In celebration of the Graduate School’s 100th anniversary, the Rackham Graduate School awarded its Centennial Fellowship Award for 2013. Taubman College is pleased to announce that Ibarra Albizu, Patrick Cooper-McCann, Nelida Escobedo Ruiz, Ian Trivers, and David Weinreich of the Urban and Regional Planning program have been selected to receive the 2013 Rackham Centennial Fellowship Award.

This year, 218 PhD students from across campus applied for the award which is designed to enable graduate students enrolled in a Rackham program to work on research, scholarly, or creative projects in collaboration with faculty mentors during the Spring/Summer 2013. Award recipients will receive a $6,000 fellowship stipend to cover living expenses for the 2013 Spring/Summer term.
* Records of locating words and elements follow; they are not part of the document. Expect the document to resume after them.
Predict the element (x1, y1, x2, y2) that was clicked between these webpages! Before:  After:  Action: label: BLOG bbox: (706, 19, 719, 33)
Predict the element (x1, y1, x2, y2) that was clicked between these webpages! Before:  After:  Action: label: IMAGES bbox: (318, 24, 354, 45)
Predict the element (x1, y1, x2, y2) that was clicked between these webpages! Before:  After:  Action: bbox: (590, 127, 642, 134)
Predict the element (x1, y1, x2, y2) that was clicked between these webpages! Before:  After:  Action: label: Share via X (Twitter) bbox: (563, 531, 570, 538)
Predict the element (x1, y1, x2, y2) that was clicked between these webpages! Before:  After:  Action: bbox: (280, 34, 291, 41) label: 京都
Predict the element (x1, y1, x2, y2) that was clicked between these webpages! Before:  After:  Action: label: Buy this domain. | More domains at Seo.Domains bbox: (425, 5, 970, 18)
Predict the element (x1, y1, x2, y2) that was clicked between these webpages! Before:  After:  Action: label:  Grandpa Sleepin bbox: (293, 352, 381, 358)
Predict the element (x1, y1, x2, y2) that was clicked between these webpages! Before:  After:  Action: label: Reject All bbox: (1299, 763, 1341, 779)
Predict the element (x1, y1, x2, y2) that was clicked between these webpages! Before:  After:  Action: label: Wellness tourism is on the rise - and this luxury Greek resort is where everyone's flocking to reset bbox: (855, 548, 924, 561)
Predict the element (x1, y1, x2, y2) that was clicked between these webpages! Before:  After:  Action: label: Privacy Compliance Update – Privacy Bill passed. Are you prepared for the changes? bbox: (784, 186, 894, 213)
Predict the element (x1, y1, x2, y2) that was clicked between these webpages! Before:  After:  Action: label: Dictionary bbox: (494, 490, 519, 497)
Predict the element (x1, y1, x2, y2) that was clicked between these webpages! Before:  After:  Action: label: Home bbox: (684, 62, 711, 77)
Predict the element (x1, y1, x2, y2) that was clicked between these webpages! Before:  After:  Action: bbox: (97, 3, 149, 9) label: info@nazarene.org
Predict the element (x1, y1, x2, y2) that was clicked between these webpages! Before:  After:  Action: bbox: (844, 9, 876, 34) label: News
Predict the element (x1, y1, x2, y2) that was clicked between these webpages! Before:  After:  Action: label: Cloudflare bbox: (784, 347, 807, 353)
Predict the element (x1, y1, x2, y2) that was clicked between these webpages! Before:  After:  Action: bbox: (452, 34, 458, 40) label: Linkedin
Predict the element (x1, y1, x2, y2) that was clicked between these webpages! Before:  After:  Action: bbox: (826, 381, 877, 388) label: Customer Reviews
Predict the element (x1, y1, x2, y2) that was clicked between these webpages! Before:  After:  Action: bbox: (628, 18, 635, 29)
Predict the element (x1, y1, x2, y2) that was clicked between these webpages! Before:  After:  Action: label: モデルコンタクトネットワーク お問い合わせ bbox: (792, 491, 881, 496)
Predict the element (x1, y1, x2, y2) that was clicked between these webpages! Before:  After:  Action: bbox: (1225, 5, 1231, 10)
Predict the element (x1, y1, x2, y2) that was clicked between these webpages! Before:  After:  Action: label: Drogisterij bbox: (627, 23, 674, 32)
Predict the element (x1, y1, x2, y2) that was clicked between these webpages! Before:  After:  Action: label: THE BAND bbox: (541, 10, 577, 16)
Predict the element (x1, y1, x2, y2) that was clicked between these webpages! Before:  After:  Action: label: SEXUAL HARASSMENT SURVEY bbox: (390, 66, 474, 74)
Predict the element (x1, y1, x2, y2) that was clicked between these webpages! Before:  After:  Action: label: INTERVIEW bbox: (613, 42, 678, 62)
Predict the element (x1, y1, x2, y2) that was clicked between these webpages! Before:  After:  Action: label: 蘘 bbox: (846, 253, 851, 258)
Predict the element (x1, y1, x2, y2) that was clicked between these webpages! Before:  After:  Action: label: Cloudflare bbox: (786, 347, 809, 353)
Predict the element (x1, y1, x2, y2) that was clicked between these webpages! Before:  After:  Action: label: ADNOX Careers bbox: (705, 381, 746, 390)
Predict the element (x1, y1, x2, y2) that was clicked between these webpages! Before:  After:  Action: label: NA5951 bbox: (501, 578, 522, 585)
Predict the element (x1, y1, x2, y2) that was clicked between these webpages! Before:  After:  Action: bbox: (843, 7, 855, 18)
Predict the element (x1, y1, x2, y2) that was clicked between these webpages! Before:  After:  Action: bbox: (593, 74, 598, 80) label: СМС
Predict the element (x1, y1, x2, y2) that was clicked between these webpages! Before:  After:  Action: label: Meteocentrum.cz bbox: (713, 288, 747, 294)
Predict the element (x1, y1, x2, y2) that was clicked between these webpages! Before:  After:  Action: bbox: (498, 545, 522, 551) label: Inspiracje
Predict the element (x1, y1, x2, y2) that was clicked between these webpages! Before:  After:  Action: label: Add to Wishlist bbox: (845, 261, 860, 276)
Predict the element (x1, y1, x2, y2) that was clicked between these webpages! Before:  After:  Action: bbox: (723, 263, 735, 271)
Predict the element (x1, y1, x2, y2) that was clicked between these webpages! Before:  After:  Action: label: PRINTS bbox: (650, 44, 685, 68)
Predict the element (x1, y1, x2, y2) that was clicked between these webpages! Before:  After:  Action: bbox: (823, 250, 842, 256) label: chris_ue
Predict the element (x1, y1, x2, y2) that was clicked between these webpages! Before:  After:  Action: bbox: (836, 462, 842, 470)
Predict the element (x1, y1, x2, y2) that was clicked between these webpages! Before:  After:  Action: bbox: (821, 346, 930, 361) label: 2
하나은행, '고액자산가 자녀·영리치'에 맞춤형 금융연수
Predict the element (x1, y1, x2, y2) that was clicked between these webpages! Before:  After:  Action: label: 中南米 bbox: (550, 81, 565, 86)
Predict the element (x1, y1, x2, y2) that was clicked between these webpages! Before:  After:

Following are brief descriptions of the proposals submitted and describes the research they will be working on during the 2013 Spring/Summer term:

Elsa Ibarra Albizu
Project Title: Re-Imaging Madrid Río
Description: This paper proposes an urban study of the physical planning and urban design project of “Madrid Río” as it relates to economic, environmental and social justice benefits. The study addresses the question of why the newly created public spaces by this project are less successful in the depressed neighborhood of Usera.

Patrick Cooper-McCann
Project Title: Urban Triage: Planning for Decline in 1970s Cleveland and St. Louis
Description: This paper investigates the origins of “urban triage,” a controversial planning policy, first proposed in St. Louis in 1974 and Cleveland in 1975, that called for shifting community development resources away from urban areas experiencing severe decline in favor of “middle” areas experiencing only slight decline, with the goal of stabilizing the greatest part of the city with the least resources. Similar policies are being proposed today in response to enduring population loss and fiscal crisis in cities like Youngstown, Flint, and Detroit, but few contemporary planners are aware of the previous cases or the body of planning literature that arose in response to them. Using planning records, newspaper accounts, and interviews with planners involved in the cases, this paper defines and analyzes the logic of urban triage through the cases of Cleveland and St. Louis, situating the policy as a response to a deepening fiscal and urban crisis, cutbacks in federal aid, and the transition from categorical federal grants to block grants. It also places urban triage in the context of a broader dialogue on urban shrinkage that took place between the 1970s and 1980s, analyzing the contextual and political factors that affected the willingness of planners, politicians, and the public to consider or reject planning for shrinkage rather than growth.

Nelida Escobedo Ruiz
Project Title: Regional Planning in Mexico’s Coast: A Case Study of Sayulita
Description: The coastal tourism industry in Mexico presents a paradoxical development. Government policies aim to increase the investment in tourism for the benefit of the national economy and to reduce social inequalities. However in reality, the lack of comprehensive planning causes patch-like development where communal lands are bought by developers below market prices and then resold to foreign investors at exorbitant prices. This research aims to identify practices of most concern in Sayulita, a town within the Puerto Vallarta region along Mexico’s Pacific Coast, which ultimately will inform regional planning and support the advocacy work of community-based organizations aiming to preserve the livelihoods of current and future generations.

Ian Trivers
Project Title: Conceptualizing Best Practices in the Physical Redevelopment of Distressed, Shrinking Cities: contexutalism and the traveling idea
Description: The project seeks to look critically at the intersection of two current topics in urban planning: the physical redevelopment of shrinking cities and the concept of “best practices”. How do these traveling ideas influence choice, construction and legitimization of interventions in the built environment? It aims to reevaluate the logic of best practices and explore the assertion that “[p]olicy-makers need to be offered alternative ways of imagining their cities, their differences and there possible futures”.


David Weinreich
Project Title: Equitable Access Through Regional Public Transportation
Description: When funding decisions for regional infrastructure like transportation are left up to individual local governments, with no incentive to coordinate their priorities, the final result is traffic at the county line, more transfers, and a public transit system that makes it hard for those who can’t afford a car to get where they need. The project will seek to develop a nuanced understanding of some of the political processes that have tried to bridge these divisions by funding multi-county transit services through a joint regional agreement. Understanding the processes that allowed such agreements to come about may provide a theoretical framework for regional decision-making that could be useful for making transportation planning decisions in spite of the constraints of the current political-financial environment.